▶ [TASK TO CARRY OUT]
Lay out the entries from the line with "Where should I click to: Choose the word DEMAND" through the line with "Looking at the" as a Markdown table, skipping blank lines. Use two columns, Row for a running number and Line for the line itself.

Dataset entries
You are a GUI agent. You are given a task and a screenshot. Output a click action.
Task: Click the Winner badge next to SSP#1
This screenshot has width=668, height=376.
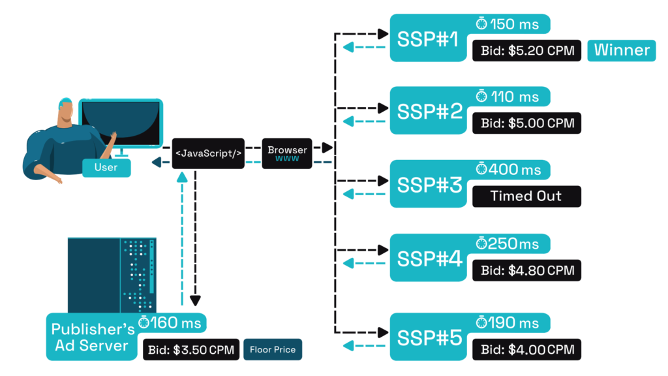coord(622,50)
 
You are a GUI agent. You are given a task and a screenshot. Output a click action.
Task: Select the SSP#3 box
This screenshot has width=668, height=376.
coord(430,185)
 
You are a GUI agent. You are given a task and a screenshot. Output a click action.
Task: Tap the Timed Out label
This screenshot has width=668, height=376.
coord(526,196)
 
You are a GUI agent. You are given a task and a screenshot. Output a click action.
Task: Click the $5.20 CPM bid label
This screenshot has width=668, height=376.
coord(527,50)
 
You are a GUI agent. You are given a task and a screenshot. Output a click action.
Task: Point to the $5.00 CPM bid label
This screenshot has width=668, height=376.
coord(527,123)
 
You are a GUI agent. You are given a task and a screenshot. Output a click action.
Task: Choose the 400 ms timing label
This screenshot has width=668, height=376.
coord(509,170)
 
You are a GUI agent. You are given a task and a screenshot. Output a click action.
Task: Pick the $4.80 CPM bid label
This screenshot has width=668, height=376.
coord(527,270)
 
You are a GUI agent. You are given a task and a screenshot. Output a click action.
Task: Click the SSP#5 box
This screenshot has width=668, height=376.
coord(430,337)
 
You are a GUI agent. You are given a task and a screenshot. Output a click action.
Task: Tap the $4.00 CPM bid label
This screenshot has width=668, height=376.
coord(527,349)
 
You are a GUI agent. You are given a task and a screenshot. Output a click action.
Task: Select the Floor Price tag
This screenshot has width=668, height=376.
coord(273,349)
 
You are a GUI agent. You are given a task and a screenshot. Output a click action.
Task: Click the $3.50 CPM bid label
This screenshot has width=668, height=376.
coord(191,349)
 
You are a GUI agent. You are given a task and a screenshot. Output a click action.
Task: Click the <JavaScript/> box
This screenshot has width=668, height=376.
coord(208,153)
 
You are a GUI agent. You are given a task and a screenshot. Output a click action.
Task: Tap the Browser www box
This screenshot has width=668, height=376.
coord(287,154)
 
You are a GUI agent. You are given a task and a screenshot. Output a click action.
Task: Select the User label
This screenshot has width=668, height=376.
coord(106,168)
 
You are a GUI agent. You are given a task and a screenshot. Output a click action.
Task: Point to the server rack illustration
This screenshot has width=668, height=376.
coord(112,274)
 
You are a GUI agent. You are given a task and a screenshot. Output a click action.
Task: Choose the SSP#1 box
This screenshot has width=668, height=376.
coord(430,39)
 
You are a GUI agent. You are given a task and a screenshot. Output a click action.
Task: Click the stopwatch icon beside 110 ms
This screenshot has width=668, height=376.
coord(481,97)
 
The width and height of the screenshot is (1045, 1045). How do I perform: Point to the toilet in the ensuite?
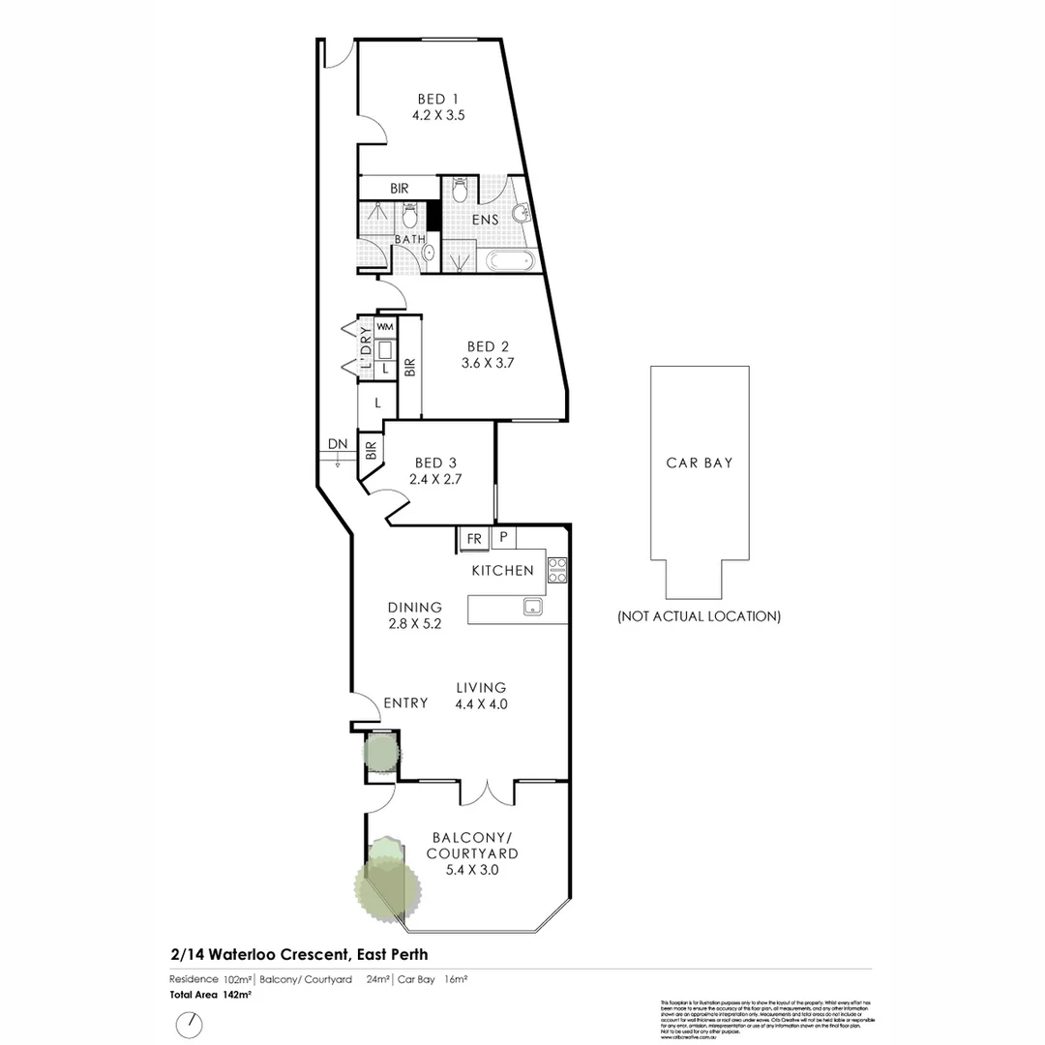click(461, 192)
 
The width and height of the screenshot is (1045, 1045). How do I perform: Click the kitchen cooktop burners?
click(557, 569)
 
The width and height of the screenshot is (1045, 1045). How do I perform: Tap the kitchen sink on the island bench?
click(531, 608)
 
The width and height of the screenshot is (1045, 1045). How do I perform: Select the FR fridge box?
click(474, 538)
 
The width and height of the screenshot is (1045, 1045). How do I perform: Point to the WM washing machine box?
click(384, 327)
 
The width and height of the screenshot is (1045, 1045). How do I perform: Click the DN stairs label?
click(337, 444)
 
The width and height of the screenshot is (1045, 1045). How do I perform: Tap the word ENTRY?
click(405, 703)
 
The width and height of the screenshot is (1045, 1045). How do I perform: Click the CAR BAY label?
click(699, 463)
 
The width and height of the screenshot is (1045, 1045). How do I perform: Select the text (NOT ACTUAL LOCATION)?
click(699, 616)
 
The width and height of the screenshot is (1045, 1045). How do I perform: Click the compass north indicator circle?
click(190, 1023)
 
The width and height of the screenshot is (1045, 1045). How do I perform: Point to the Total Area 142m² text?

---

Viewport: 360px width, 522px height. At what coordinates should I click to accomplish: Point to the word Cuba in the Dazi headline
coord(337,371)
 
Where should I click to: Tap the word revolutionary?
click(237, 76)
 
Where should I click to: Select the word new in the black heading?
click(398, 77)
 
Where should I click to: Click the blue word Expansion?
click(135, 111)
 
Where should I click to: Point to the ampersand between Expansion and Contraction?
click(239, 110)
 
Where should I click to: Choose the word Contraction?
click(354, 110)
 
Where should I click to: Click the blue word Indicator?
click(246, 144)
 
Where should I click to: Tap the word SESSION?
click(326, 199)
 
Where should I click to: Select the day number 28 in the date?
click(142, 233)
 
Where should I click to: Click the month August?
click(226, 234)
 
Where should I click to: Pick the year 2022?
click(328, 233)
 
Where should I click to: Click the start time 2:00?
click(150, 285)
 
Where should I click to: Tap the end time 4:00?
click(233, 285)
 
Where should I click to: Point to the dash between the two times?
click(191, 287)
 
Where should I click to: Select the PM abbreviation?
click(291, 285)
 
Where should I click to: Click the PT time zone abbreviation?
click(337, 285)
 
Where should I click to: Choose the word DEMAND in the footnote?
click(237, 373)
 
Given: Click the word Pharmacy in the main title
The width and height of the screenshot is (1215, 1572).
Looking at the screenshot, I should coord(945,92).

▶ [EXERCISE RESULT]
| Row | Line |
|---|---|
| 1 | Where should I click to: Choose the word DEMAND in the footnote? |
| 2 | click(237, 373) |
| 3 | Given: Click the word Pharmacy in the main title |
| 4 | The width and height of the screenshot is (1215, 1572). |
| 5 | Looking at the screenshot, I should coord(945,92). |